▶ **BRIEF**
Quote the listing word for word from the line containing "Screen dimensions: 623x532" through the line containing "Action: (x=62, y=454)", both lines included.
-- START OF INPUT RECORDS --
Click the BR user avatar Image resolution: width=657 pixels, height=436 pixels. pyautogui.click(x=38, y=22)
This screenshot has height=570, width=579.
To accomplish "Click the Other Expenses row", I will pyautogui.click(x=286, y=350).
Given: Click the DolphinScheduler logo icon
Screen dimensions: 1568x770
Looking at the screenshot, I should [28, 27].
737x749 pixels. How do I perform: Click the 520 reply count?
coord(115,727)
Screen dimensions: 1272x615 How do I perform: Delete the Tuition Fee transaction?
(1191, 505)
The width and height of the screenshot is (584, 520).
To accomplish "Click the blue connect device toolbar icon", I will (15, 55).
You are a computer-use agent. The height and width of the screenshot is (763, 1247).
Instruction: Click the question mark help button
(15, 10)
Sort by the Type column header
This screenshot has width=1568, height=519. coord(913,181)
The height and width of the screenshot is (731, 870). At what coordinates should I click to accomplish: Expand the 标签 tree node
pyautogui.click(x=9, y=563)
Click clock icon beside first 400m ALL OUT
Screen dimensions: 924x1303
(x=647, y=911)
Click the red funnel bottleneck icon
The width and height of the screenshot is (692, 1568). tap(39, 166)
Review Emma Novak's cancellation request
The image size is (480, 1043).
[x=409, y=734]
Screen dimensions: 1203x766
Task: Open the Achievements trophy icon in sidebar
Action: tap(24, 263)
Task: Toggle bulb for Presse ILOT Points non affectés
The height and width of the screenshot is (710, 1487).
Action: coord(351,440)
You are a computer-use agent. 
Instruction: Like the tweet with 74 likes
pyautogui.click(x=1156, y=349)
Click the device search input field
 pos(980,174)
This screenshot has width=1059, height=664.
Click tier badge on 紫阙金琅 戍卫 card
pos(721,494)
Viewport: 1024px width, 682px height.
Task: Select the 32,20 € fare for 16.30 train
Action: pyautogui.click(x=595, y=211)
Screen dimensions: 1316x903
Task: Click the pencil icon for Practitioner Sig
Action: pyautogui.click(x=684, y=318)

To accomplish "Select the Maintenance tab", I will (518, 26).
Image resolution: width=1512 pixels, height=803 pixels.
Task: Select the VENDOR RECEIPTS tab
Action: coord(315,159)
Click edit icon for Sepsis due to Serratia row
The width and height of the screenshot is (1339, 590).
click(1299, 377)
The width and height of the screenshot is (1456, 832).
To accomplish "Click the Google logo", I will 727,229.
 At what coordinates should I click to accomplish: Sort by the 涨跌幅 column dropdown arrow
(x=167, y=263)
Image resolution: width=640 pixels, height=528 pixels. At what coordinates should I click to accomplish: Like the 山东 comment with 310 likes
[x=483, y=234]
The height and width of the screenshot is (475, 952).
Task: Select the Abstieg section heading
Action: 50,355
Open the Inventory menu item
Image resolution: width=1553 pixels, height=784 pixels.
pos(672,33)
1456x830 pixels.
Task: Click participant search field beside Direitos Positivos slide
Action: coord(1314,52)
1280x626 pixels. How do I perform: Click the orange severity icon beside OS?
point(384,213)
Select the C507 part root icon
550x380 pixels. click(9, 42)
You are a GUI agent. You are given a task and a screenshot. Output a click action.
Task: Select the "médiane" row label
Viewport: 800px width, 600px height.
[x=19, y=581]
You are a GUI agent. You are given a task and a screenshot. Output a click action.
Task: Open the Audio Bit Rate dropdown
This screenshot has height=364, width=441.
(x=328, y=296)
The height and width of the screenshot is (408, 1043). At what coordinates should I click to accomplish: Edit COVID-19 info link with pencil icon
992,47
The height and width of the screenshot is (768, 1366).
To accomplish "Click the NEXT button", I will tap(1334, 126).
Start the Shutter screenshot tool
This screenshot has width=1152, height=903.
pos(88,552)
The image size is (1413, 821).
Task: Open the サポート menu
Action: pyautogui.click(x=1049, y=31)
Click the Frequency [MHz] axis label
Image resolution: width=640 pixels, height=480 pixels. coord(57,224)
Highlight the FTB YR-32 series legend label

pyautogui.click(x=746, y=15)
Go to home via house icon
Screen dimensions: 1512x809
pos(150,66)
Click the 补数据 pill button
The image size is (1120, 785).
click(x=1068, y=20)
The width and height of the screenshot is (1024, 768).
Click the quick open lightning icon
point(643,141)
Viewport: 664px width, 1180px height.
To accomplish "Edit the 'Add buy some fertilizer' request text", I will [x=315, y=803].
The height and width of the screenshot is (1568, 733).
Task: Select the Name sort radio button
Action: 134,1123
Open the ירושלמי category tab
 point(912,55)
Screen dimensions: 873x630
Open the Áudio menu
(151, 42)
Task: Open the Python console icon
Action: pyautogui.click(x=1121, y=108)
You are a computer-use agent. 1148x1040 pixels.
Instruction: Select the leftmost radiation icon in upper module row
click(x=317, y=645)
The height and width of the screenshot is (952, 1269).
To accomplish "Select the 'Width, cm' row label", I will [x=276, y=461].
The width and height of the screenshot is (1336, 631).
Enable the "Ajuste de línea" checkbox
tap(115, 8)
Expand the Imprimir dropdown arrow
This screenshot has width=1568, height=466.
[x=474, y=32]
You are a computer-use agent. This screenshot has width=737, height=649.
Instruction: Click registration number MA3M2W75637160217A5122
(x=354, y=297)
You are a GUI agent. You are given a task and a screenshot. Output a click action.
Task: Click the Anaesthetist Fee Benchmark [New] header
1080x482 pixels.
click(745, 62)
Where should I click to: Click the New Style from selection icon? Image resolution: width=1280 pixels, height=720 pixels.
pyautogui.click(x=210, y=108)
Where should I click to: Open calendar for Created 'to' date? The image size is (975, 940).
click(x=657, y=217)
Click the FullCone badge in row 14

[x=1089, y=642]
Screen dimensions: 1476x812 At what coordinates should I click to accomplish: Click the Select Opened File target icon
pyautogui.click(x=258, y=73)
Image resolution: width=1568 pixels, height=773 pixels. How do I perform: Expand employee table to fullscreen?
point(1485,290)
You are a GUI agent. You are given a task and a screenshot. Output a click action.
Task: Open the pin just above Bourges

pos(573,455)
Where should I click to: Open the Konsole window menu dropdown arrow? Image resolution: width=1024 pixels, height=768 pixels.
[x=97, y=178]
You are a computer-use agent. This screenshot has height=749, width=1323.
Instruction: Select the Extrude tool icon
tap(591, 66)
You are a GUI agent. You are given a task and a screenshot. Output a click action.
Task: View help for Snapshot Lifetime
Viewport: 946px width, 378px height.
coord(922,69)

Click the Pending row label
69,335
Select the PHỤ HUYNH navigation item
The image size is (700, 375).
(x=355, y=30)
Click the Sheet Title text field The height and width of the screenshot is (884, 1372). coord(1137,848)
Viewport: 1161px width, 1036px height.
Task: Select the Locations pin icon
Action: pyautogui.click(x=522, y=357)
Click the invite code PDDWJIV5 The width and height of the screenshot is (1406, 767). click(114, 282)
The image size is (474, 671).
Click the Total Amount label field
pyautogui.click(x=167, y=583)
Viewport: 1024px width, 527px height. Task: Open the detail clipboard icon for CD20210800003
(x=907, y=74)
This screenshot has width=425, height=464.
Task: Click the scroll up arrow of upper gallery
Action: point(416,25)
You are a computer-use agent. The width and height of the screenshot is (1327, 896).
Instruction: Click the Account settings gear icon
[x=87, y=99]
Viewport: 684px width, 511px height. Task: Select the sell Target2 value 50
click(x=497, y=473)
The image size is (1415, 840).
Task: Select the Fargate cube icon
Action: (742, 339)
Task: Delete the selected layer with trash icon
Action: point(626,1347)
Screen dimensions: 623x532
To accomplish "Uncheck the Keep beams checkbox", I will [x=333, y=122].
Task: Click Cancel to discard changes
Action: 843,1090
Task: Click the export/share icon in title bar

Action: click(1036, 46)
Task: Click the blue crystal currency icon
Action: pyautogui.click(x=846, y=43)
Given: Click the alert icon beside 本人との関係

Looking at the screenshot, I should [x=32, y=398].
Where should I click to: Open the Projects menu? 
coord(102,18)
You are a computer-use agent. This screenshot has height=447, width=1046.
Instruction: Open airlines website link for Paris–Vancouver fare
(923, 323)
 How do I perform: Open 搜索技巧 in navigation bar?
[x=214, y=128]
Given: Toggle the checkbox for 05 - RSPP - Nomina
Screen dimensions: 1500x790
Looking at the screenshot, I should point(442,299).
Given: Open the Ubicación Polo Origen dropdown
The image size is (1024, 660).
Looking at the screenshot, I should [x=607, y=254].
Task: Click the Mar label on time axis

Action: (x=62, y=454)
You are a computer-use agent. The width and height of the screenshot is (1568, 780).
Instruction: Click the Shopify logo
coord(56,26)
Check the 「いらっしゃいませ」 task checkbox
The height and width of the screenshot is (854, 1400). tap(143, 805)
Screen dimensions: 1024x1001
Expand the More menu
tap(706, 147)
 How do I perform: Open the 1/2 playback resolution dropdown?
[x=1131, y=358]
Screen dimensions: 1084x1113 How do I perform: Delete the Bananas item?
-- END OF INPUT RECORDS --
▶ **ANSWER BELOW**
Screen dimensions: 623x532
To accomplish "Uncheck the Keep beams checkbox", I will [x=333, y=122].
Task: Click Cancel to discard changes
Action: 843,1090
Task: Click the export/share icon in title bar

Action: click(1036, 46)
Task: Click the blue crystal currency icon
Action: pyautogui.click(x=846, y=43)
Given: Click the alert icon beside 本人との関係

Looking at the screenshot, I should [x=32, y=398].
Where should I click to: Open the Projects menu? 
coord(102,18)
You are a computer-use agent. This screenshot has height=447, width=1046.
Instruction: Open airlines website link for Paris–Vancouver fare
(923, 323)
 How do I perform: Open 搜索技巧 in navigation bar?
[x=214, y=128]
Given: Toggle the checkbox for 05 - RSPP - Nomina
Screen dimensions: 1500x790
Looking at the screenshot, I should point(442,299).
Given: Open the Ubicación Polo Origen dropdown
The image size is (1024, 660).
Looking at the screenshot, I should [x=607, y=254].
Task: Click the Mar label on time axis

Action: (x=62, y=454)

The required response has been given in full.